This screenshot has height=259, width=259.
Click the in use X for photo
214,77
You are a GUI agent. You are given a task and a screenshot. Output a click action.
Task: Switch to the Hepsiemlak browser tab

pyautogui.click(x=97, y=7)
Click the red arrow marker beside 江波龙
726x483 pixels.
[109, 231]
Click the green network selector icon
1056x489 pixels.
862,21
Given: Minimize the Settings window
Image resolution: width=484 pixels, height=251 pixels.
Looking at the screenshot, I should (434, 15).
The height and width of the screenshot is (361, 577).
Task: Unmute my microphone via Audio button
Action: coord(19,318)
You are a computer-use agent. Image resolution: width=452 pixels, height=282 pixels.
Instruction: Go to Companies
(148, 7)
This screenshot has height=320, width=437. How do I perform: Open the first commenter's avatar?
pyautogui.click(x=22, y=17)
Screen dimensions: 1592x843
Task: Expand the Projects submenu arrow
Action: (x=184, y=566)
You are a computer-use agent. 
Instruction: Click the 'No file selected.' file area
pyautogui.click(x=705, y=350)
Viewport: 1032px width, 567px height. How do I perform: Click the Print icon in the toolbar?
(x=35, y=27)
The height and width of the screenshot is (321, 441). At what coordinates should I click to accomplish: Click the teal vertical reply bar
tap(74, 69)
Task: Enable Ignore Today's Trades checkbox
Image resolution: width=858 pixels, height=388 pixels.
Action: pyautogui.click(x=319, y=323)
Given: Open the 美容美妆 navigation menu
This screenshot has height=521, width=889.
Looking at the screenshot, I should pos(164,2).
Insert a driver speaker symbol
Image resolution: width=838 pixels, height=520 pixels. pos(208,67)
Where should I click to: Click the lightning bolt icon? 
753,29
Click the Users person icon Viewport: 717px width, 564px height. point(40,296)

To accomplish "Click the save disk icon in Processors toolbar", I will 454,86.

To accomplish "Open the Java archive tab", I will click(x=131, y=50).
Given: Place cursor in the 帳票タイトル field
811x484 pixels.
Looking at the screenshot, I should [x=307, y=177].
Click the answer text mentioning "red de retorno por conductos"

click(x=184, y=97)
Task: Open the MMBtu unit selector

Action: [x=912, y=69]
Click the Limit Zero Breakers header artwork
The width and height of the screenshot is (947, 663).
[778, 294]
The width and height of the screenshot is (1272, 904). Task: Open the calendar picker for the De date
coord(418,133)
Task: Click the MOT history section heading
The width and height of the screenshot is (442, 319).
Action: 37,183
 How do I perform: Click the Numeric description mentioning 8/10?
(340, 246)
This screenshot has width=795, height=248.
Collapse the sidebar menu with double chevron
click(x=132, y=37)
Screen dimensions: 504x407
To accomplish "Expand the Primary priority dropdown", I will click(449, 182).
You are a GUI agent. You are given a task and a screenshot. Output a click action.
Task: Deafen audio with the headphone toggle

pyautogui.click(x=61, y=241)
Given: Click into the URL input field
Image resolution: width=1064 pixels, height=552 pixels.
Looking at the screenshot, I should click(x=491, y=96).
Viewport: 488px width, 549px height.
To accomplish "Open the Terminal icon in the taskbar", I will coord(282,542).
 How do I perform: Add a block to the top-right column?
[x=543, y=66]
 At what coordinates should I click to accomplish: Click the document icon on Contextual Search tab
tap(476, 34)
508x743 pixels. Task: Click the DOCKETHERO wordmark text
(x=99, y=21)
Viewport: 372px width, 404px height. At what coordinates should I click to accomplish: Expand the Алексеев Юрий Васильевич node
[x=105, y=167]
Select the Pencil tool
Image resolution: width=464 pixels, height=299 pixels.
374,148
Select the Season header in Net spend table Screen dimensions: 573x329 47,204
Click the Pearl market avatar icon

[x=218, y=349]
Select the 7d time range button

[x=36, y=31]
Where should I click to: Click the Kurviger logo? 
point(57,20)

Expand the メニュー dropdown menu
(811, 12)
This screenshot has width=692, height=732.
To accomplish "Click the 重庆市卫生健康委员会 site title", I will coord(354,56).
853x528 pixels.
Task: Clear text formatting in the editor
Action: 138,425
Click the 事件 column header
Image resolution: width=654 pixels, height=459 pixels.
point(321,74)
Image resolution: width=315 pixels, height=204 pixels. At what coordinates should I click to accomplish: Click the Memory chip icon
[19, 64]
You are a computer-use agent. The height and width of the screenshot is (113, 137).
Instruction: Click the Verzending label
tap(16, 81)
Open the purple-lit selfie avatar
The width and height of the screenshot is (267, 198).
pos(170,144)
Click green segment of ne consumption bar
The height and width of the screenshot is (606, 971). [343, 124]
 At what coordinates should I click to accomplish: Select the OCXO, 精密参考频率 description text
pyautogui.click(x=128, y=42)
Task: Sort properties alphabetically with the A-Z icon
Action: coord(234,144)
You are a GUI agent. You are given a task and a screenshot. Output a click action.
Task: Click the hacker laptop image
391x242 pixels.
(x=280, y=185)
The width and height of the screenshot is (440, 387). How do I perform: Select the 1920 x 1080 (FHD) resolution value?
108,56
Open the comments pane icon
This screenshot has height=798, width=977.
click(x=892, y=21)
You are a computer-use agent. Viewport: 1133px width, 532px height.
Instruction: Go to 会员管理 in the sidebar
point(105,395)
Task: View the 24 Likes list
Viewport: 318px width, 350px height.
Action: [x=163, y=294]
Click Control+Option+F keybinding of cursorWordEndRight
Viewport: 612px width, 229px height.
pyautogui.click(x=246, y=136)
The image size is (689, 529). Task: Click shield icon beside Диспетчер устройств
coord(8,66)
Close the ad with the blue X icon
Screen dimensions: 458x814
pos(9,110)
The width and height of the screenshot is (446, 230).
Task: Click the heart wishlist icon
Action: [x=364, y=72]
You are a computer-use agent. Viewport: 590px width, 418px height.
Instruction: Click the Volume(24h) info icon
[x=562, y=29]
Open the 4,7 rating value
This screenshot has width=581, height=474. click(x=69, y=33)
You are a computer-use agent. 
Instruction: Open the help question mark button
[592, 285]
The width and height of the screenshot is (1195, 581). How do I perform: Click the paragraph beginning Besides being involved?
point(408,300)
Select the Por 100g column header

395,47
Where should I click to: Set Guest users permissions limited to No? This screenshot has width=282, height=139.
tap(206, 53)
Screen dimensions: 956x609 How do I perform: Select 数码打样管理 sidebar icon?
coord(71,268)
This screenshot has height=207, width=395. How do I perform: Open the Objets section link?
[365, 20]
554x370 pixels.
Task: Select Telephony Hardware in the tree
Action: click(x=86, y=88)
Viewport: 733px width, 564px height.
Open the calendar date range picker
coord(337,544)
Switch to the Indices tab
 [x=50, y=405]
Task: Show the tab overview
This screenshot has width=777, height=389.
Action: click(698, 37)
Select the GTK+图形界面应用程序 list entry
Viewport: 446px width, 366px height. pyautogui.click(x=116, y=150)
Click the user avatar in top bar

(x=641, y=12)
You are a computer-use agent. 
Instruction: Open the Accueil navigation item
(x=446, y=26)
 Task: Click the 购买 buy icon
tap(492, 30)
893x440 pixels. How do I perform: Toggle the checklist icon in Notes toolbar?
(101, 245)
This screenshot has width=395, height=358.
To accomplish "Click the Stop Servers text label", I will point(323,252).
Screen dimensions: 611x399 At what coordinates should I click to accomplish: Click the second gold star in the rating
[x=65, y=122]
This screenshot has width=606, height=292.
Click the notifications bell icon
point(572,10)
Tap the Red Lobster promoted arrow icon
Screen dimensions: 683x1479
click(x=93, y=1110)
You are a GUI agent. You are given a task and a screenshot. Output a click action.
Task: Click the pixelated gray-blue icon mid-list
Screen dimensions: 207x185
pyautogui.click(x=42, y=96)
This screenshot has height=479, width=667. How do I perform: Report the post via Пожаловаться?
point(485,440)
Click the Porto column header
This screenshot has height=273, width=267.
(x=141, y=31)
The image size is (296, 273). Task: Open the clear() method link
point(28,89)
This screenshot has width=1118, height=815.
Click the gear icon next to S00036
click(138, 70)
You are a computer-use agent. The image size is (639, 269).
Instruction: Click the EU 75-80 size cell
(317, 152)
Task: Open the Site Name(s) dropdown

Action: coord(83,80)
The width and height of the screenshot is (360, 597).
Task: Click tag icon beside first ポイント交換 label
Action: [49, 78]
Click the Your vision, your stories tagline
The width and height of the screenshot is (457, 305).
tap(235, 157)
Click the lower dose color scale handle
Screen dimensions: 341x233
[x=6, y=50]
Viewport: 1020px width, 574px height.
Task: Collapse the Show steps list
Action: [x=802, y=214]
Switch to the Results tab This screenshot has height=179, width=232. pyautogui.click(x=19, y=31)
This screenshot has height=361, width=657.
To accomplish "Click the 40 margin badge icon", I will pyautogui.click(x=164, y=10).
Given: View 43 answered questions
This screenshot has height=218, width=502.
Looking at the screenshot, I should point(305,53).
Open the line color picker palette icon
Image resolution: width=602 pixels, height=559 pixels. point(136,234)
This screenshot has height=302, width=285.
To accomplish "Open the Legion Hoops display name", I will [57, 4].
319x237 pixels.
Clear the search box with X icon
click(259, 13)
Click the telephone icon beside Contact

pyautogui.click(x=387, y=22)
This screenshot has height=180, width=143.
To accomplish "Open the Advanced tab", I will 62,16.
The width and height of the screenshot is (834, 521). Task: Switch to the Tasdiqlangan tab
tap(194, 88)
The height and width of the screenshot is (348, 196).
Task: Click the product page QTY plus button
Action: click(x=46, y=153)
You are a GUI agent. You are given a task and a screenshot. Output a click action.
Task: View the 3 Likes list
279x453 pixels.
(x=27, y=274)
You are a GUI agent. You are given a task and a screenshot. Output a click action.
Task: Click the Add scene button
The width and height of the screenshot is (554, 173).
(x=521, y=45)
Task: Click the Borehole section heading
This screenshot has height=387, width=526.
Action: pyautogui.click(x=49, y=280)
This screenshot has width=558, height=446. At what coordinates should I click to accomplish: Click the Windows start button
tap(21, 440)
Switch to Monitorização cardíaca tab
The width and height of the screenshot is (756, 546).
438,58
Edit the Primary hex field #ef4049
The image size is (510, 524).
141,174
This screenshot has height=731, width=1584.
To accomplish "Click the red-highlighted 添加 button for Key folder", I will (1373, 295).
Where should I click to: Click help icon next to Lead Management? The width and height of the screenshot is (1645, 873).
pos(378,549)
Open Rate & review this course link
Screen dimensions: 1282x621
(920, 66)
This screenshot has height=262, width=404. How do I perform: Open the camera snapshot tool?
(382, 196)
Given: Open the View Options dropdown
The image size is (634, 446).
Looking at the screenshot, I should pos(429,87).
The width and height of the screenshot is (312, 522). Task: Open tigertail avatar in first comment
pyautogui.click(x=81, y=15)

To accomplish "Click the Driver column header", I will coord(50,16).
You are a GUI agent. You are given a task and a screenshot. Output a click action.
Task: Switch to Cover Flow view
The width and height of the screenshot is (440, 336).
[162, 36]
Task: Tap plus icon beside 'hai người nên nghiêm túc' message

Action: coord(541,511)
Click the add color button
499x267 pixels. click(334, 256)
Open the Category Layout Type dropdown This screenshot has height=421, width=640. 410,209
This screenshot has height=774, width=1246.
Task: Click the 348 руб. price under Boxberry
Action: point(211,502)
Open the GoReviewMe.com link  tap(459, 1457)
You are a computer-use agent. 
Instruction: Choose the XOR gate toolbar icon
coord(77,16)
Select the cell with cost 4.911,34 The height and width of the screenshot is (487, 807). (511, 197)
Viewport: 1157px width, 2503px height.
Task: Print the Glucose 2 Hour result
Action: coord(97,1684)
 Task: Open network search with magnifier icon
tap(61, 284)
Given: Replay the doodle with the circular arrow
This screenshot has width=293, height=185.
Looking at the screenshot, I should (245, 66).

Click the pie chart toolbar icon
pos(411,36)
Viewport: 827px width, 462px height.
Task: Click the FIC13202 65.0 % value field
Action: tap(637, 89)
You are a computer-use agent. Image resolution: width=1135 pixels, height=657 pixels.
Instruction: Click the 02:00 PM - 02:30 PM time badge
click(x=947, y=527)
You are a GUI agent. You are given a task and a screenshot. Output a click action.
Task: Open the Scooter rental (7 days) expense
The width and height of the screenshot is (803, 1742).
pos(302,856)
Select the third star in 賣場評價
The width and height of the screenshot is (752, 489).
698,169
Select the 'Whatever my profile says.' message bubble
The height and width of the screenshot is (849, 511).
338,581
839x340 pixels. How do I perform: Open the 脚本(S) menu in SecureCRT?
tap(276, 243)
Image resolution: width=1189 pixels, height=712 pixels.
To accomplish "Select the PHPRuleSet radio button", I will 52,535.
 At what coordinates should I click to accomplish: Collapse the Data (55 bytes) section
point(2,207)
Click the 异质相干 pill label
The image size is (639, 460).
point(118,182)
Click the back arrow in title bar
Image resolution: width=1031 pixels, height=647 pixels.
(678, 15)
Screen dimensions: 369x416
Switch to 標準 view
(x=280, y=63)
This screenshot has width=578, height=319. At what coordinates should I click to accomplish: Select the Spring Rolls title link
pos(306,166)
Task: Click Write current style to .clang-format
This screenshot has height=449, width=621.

* _WHAT TO WORK ON_
For each line in the records that contains the word "Primary", make a copy.

* _EXPECTED ANSWER_
To accomplish "Expand the Primary priority dropdown", I will click(449, 182).
Edit the Primary hex field #ef4049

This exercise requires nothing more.